Selon lui, le projet de loi du ministère du Numérique proposait les amendes suivantes : de 200 à 400 mille roubles pour les entrepreneurs individuels et de 1 à 2 millions de roubles pour les personnes morales. Cependant, ces amendes ont ensuite été supprimées du projet de loi, et l'une des raisons était que le document ne proposait qu'une responsabilité administrative, a raconté l'expert.

« En fait, cela signifierait que toute violation, qu'il s'agisse d'un minage illégal avec 3 « ASIC » (dispositifs pour extraire de la cryptomonnaie) ou d'un minage avec 1000 « ASIC », serait soumise aux mêmes mesures de responsabilité, ce qui n'est pas équitable », a déclaré Polyakov.

Selon lui, des amendements simultanés au Code des infractions administratives (KoAP) et au Code pénal sont attendus en 2026. Ces changements devraient tenir compte de la spécificité des violations possibles et de leurs conséquences, déclare l'avocat.

Autres propositions

Novak avait chargé d'étudier un renforcement de la responsabilité pour le minage illégal dès la mi-juillet. Parmi les violations mentionnées à l'époque figuraient le raccordement illégal aux réseaux électriques, le vol d'électricité et la violation de l'interdiction du minage.

En octobre, la Douma d'État a proposé de finaliser le KoAP en ce qui concerne le non-respect des exigences en vigueur pour l'extraction de cryptomonnaies, et de faire du vol d'électricité pour le minage une infraction pénale distincte. Cette dernière initiative propose que le vol d'électricité pour l'extraction de cryptomonnaies soit défini comme une circonstance aggravante.

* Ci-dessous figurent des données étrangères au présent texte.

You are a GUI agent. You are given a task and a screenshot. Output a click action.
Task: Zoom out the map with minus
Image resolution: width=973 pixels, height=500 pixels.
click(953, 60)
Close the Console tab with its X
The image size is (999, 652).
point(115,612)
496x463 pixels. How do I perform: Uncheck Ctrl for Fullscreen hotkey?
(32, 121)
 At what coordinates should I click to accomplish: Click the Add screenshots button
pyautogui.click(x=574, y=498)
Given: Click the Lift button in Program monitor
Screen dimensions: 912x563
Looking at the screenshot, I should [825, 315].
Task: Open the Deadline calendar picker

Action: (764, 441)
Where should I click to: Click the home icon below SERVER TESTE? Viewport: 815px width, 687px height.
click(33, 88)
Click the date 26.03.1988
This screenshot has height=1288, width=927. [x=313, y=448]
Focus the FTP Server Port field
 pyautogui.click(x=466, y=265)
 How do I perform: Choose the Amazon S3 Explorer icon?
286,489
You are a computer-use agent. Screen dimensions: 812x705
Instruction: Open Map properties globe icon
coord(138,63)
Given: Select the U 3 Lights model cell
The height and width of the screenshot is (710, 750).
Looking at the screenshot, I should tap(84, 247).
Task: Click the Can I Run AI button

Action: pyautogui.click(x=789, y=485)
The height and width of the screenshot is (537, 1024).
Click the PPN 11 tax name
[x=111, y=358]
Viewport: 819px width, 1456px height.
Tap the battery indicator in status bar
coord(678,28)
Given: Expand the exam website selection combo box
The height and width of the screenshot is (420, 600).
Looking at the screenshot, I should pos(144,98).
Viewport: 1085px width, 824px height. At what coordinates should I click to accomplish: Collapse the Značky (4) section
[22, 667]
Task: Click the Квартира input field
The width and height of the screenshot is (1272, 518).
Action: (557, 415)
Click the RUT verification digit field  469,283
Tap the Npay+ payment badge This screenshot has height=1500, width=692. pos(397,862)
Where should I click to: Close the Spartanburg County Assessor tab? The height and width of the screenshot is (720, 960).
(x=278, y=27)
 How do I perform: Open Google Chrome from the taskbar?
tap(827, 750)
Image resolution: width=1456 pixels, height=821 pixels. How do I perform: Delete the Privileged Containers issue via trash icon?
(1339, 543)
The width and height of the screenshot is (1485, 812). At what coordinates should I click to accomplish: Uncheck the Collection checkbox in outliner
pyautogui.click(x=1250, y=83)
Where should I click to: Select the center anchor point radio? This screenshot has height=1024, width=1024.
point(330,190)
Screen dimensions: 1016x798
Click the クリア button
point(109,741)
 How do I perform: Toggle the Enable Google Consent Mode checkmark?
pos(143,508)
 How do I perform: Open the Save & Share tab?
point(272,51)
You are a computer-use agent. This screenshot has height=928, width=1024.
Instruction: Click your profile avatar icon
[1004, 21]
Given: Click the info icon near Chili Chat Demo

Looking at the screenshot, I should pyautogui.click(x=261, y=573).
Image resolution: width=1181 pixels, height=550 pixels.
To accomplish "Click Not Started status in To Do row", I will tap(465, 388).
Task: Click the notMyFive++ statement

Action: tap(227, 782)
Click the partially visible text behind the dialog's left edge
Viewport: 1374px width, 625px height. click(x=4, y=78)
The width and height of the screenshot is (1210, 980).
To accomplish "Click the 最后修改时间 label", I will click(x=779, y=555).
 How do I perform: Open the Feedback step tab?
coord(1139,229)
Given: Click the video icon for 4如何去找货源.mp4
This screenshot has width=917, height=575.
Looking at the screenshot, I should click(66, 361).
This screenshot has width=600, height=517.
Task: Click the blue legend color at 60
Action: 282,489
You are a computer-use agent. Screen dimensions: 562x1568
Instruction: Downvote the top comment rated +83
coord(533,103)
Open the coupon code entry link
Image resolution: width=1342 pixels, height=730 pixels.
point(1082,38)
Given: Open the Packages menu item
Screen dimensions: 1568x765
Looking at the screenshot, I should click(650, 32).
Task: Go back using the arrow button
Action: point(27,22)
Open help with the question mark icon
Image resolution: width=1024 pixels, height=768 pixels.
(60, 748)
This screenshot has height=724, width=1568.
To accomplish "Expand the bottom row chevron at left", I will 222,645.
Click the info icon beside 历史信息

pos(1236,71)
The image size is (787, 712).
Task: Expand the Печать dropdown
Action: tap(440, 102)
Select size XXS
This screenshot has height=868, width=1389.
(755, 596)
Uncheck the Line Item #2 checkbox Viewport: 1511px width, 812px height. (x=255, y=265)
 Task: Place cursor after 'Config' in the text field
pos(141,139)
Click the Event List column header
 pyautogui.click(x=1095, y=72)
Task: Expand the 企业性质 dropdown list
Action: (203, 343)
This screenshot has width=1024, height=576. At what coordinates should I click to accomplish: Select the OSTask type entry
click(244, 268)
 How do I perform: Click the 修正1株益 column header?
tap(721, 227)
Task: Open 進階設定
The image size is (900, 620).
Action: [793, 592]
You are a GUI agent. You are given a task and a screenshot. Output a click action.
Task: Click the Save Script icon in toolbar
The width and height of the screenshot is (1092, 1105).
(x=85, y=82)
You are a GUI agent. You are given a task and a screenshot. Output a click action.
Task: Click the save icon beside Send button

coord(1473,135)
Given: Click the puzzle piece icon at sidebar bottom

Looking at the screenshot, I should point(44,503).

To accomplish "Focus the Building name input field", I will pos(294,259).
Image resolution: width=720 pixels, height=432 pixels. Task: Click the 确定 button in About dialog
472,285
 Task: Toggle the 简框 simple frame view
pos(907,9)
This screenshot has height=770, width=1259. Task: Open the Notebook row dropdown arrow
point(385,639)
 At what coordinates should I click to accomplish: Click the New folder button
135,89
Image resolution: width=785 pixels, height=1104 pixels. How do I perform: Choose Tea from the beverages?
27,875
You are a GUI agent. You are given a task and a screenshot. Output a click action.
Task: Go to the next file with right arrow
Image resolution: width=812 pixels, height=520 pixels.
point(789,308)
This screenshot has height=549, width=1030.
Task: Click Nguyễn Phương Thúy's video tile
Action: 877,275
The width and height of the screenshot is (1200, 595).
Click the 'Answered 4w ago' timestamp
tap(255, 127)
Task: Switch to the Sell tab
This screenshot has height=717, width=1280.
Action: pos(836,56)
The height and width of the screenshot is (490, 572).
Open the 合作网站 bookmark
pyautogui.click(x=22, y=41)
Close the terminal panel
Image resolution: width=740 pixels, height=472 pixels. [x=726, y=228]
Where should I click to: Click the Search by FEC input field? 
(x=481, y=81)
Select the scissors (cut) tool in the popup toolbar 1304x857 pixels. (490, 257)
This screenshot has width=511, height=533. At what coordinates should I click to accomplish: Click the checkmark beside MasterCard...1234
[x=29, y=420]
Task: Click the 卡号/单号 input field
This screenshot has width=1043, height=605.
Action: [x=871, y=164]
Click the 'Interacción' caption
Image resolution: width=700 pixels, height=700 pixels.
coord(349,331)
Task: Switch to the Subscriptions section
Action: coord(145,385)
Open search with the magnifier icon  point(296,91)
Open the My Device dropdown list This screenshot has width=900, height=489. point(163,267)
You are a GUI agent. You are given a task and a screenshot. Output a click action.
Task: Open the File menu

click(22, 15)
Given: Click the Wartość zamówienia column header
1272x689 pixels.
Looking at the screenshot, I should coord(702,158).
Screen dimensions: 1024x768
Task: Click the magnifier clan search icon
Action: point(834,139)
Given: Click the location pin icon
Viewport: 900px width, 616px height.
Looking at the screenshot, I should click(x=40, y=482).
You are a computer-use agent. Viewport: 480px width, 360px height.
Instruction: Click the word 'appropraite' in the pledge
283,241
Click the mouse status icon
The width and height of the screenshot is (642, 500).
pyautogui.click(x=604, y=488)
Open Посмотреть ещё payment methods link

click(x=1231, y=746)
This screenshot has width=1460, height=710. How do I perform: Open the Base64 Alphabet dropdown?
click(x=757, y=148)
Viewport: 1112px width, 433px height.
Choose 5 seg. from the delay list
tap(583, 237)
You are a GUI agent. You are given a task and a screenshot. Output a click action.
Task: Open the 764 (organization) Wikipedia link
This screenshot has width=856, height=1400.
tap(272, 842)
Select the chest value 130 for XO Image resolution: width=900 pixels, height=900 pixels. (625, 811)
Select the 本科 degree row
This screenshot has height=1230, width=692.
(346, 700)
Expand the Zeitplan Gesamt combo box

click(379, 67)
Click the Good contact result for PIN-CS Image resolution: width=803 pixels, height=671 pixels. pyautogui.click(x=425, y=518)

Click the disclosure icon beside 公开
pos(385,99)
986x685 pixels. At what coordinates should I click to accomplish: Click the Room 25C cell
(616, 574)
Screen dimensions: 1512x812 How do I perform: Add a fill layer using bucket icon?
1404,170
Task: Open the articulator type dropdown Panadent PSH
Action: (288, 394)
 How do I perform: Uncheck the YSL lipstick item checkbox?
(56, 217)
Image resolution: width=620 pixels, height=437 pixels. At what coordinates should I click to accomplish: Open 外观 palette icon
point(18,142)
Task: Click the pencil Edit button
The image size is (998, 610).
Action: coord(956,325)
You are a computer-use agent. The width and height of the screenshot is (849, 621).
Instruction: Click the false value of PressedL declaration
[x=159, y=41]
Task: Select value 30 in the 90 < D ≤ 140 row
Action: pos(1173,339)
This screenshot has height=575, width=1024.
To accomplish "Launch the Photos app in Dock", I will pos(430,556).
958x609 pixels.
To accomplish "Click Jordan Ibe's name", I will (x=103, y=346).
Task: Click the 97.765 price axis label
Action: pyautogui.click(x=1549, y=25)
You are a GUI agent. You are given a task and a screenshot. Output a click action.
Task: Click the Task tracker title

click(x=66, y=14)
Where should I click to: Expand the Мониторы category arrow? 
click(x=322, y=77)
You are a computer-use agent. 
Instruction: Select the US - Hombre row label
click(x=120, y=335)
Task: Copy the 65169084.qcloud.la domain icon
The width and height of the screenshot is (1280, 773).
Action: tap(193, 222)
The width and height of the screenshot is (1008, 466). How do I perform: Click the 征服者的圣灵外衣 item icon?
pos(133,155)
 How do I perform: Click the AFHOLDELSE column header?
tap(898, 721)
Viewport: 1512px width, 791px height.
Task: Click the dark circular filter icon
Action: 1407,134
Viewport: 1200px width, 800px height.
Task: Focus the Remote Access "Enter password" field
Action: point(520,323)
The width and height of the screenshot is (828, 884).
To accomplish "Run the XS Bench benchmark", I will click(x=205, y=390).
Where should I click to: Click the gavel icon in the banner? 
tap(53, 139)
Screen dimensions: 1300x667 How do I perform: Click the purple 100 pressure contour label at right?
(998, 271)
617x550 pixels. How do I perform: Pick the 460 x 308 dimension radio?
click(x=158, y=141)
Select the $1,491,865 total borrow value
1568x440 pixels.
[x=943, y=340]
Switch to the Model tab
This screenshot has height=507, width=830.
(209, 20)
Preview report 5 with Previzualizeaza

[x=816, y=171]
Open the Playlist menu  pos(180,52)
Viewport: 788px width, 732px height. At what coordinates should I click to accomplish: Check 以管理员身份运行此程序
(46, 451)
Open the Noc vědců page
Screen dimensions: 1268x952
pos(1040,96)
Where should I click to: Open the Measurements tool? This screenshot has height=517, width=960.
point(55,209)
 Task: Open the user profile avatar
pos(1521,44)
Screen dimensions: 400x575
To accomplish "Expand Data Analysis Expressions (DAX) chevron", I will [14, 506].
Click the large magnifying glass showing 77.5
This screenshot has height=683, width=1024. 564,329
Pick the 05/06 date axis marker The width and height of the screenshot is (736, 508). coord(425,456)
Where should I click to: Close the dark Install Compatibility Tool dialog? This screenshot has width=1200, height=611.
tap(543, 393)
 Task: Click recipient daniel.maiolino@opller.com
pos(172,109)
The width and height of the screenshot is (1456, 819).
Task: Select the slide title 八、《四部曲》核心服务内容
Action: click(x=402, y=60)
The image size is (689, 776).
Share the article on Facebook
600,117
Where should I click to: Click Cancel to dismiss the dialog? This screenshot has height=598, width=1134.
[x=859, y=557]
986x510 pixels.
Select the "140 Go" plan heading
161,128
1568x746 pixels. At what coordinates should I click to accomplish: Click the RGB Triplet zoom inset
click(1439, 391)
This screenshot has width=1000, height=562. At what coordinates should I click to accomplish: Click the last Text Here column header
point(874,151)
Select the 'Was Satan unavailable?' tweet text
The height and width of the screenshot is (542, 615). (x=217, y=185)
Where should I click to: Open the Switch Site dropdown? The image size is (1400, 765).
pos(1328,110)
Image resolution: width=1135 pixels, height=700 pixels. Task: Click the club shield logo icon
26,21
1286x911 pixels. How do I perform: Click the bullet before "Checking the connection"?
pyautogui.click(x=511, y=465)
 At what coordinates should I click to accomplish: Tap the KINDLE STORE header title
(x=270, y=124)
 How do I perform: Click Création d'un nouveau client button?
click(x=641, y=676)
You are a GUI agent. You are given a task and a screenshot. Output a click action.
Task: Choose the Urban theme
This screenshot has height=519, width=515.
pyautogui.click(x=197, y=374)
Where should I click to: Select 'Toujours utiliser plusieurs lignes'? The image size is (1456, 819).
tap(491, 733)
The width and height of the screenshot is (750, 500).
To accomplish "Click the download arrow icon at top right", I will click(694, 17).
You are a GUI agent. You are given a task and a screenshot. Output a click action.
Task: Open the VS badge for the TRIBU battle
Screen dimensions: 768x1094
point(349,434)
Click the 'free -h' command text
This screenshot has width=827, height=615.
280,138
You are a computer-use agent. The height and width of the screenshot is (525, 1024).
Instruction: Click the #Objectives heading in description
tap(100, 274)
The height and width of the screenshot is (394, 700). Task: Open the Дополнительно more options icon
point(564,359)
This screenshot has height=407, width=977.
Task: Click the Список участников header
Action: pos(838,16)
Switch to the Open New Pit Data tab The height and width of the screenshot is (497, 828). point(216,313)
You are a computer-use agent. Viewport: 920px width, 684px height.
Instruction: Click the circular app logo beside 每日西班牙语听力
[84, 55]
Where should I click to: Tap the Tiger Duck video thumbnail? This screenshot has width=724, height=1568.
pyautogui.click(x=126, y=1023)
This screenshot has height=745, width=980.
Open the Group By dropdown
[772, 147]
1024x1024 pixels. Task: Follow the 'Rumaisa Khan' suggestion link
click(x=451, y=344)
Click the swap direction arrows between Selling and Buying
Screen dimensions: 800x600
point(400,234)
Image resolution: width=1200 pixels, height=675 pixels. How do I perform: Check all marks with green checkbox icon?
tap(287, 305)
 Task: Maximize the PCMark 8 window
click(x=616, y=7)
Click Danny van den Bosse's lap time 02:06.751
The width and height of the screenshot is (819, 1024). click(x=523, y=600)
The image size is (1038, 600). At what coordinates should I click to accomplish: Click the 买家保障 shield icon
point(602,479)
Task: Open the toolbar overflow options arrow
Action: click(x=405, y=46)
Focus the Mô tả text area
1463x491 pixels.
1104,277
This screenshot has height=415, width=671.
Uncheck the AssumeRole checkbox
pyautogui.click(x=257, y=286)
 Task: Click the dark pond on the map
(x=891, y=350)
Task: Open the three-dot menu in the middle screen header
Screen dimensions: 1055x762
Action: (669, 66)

Le minage a été légalisé en Russie en 2024, après quoi a commencé un « blanchiment » du secteur, mais la part des activités illégales reste élevée — selon les estimations d'experts, seulement environ 30 % des mineurs sont officiellement enregistrés. Les acteurs du secteur citent l'absence de mécanisme de légalisation des équipements précédemment importés selon des schémas gris comme la principale raison qui empêche de nombreux mineurs de « sortir de l'ombre », et appellent à résoudre ce problème.